Friday, January 3, 2014

January 3, 2014

This morning I woke up feeling so burdened... a little like this guy... I won't go into detail as to why. Some of it is because of my own failings and weaknesses. Some of it has to do with worries from the world, from a situation with my son. It doesn't matter, though, what's causing the load. What matters is that I'm choosing to take it on, when I don't have to. In keeping with my focus on the word "enough" this year, I went to scriptures and found this version of 2 Corinthians 12:9 and 10 in The Message: "... and he told me, 'My grace is enough; it's all you need. My strength comes into its own in your weakness.' Once I heard that, I was glad to let it happen. I quit focusing on the handicap and began appreciating the gift. It was a case of Christ's strength moving in on my weakness. Now I take limitations in stride, with good cheer, these limitations that cut me down to size- abuse, accidents, opposition, bad breaks. I just let Christ take over! And so the weaker I get, the stronger I become." I want to be able to say, "Everything's good! No worries!" and live it. Right at this moment I can say that :), but I know I'm a wimp and that I give into my emotions too easily. I think I'll go ahead and write this down and put it all around me. My grace is enough; it's all you need.

Thursday, January 2, 2014

Day 2. Two days into the year and I'm struggling. Guess this is the post-holidays blues people talk about? I'm trying to be positive, to see how very blessed I am, because I am. I have more than enough (there's that word!) in my life to celebrate. So why don't I? I feel a little like this silly mutt... Feeling stuck... ineffective, like I can't get going with everything I need to do... mainly just to be glad to be who I am. Not that I don't need to change things about myself, I do! But when I stop and count down the ways I'm blessed (which I should do every day), I have no reason to feel anything but grateful. So, maybe that's just where I need to start, by saying "thank you" for all the good things. I need to write thank you notes to my students and their parents for the Christmas gifts they gave me. I keep putting that off, but that's just dumb. I'm not expected to write the next great American thank you note, just a simple thanks. So, this afternoon, that's what I'm going to do. Then, to finish grading those tests and entering them. Tomorrow, I will be finished with all of that! I'll give myself the gift of two days of not having that hanging over my head before I have to go back to work. Brookes, be thankful that you've had the past few weeks off! Most people didn't. And then you'll have the 20th off this month. You can do it! You can finish this school year. Half way there, sistah! Keep moving. Keep celebrating that you're out there, that each day God gives you enough strength and wisdom and whatever it is you need to keep going. Receive His gifts and say thank you!

Wednesday, January 1, 2014

January 1, 2014

The first day of 2014 and I'm going to see how many days this year I will actually sit down and write.

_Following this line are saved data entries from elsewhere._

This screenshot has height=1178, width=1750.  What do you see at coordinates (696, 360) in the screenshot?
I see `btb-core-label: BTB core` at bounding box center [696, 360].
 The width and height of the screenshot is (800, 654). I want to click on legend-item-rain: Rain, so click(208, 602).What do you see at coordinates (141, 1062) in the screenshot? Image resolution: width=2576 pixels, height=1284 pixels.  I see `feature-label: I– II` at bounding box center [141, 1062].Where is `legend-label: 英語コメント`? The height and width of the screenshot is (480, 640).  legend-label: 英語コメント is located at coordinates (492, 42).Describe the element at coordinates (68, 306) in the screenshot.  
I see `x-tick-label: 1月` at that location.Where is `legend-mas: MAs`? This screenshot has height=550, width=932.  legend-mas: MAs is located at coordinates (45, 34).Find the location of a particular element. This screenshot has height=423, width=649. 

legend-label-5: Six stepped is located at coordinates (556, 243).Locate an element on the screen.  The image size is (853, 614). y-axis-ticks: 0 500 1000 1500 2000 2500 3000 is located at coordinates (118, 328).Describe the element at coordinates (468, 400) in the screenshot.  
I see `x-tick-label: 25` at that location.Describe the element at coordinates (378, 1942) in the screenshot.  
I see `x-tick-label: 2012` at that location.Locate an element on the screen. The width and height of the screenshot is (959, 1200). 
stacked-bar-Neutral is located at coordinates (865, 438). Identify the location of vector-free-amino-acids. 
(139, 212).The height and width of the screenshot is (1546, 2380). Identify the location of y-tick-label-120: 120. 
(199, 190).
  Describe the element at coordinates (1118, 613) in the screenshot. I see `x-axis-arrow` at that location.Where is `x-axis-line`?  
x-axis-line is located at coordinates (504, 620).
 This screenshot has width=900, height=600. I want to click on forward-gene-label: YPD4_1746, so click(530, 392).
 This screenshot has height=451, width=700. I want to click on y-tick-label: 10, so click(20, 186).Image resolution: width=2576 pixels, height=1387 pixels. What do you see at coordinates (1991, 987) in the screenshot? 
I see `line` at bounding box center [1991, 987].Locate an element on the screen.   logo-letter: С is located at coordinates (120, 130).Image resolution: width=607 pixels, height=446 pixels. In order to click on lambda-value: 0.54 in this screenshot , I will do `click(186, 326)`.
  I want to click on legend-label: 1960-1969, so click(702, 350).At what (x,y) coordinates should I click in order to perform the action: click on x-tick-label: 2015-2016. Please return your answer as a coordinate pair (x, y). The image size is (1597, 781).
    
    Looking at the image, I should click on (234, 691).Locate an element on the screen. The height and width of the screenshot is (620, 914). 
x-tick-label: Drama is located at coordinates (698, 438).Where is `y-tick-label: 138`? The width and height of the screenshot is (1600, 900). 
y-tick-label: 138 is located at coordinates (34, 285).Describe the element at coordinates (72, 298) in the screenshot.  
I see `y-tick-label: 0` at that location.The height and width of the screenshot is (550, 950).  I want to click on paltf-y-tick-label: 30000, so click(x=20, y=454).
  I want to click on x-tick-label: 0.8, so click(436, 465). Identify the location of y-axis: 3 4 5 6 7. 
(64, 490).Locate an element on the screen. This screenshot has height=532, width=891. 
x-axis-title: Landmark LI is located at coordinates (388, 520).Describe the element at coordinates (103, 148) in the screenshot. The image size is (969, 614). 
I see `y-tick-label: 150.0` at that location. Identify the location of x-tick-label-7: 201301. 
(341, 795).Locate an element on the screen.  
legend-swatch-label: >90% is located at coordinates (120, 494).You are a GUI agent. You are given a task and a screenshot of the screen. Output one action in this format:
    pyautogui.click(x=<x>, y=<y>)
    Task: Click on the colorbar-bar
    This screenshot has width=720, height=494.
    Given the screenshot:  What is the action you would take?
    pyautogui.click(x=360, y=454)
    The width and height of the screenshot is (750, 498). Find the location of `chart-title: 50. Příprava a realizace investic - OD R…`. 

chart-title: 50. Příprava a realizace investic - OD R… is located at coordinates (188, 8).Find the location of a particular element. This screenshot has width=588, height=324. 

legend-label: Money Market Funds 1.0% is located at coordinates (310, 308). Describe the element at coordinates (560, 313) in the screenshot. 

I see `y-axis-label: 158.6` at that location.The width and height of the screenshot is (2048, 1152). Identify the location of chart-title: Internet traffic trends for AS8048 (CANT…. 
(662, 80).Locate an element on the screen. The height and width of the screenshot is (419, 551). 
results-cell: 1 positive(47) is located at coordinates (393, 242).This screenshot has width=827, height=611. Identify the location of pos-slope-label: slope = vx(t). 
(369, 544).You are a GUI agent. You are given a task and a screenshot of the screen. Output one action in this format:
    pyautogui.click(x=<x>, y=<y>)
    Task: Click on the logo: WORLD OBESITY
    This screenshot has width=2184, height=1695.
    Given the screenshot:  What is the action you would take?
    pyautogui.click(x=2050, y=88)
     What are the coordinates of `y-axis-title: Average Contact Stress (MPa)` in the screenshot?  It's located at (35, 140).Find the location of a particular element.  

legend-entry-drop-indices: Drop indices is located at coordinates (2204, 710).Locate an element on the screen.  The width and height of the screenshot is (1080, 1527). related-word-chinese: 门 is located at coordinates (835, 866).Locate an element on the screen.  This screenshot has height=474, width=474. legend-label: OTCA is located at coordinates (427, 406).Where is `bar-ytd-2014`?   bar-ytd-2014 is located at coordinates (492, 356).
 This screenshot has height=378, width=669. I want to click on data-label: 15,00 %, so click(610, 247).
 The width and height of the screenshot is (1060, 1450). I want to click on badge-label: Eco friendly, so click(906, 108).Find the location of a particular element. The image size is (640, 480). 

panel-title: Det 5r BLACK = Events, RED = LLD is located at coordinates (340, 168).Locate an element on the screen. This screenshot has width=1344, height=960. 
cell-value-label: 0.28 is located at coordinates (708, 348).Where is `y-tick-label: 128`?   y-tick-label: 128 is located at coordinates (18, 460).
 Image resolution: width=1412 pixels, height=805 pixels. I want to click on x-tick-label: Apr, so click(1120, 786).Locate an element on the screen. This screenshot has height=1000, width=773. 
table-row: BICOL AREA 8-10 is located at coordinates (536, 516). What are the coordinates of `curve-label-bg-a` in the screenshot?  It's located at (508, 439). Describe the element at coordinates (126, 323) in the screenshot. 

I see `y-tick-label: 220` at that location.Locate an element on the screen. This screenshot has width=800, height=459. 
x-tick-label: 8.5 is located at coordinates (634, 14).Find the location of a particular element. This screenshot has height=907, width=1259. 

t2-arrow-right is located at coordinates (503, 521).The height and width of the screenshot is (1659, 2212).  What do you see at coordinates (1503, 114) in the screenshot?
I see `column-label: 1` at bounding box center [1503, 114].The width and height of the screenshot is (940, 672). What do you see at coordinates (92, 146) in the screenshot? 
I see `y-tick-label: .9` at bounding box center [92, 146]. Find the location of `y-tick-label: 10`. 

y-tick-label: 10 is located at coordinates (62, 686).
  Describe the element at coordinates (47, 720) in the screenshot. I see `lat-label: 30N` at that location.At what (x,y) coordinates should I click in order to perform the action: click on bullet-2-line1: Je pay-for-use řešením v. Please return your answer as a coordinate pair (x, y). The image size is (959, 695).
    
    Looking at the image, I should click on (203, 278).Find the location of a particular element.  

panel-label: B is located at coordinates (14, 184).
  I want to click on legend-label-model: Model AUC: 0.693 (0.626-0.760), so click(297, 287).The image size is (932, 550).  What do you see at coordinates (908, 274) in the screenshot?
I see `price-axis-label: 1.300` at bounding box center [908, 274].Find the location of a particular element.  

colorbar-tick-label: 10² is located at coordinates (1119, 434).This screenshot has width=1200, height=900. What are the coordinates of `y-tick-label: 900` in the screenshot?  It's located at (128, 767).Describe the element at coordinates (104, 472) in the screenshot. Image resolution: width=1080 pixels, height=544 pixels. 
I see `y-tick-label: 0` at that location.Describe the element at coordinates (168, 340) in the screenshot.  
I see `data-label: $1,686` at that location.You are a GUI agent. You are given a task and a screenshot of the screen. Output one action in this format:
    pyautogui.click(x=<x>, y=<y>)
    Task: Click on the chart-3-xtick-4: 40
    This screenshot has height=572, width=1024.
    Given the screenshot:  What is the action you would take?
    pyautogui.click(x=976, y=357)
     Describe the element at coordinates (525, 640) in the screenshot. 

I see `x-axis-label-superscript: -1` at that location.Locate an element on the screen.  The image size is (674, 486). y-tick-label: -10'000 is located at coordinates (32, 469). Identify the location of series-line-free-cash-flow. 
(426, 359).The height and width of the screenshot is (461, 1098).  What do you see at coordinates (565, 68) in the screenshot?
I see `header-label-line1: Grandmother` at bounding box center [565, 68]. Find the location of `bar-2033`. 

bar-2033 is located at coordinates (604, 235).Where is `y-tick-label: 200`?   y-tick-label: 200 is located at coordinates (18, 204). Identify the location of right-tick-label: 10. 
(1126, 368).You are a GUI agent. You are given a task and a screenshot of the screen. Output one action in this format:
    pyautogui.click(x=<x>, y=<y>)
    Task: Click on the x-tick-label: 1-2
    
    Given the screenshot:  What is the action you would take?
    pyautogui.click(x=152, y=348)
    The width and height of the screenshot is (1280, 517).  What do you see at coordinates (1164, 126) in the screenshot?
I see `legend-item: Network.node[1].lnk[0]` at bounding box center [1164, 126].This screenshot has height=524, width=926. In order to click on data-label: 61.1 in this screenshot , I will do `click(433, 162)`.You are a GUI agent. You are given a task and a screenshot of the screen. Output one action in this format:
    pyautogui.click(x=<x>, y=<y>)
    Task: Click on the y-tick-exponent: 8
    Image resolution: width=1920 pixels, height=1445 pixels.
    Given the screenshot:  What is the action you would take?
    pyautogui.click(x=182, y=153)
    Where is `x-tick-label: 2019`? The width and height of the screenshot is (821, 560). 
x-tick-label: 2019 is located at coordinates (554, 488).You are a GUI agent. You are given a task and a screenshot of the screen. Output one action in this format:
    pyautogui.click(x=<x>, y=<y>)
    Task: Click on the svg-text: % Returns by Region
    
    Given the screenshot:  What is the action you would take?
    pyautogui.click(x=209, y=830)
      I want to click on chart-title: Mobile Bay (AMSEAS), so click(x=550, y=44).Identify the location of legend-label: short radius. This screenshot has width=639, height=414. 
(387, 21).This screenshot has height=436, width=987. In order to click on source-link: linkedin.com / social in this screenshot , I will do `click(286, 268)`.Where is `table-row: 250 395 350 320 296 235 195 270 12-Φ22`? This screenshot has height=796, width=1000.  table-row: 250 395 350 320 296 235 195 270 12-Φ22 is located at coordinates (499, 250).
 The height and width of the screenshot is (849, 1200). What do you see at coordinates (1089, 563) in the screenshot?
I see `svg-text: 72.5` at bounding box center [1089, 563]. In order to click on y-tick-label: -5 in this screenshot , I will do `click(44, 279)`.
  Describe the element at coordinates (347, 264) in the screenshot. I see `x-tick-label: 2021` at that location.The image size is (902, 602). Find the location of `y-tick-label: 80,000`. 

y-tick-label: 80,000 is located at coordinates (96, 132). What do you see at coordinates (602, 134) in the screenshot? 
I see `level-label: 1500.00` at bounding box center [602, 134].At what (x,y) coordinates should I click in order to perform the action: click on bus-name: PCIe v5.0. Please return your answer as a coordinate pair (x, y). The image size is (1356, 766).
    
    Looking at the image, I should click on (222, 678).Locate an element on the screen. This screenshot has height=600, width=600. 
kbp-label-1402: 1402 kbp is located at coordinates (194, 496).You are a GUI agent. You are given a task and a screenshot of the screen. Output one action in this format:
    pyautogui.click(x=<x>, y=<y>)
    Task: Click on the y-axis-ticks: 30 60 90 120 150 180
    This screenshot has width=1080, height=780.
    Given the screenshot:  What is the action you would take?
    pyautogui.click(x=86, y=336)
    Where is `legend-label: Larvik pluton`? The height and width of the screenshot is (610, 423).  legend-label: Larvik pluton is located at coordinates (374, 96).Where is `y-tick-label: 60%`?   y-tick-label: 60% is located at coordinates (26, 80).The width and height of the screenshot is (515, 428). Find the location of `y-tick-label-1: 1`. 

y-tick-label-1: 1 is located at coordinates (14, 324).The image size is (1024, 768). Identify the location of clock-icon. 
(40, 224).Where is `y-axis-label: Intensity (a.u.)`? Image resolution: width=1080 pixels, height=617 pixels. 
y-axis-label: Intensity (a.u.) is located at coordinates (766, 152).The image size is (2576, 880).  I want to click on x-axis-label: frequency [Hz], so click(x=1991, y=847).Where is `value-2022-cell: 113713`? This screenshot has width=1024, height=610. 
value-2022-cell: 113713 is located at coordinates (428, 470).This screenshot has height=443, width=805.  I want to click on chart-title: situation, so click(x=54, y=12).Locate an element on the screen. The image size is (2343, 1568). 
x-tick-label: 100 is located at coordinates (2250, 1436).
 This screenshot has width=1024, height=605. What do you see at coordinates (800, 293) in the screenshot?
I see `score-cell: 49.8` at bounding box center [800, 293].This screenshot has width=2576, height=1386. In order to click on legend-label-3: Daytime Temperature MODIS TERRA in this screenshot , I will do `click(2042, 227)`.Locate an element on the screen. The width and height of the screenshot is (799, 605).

My word of the year is "enough". I want to focus on how God is enough, more than enough, for whatever I will face in the next 365 days. Through Him, I have enough courage, enough strength, enough peace... I will try to live my faith in Him better than I have before. I have dreams, to change what I do and how I live, but I just don't change. This year, I hope I will. I want to prove that He's enough to myself and to anyone who knows me.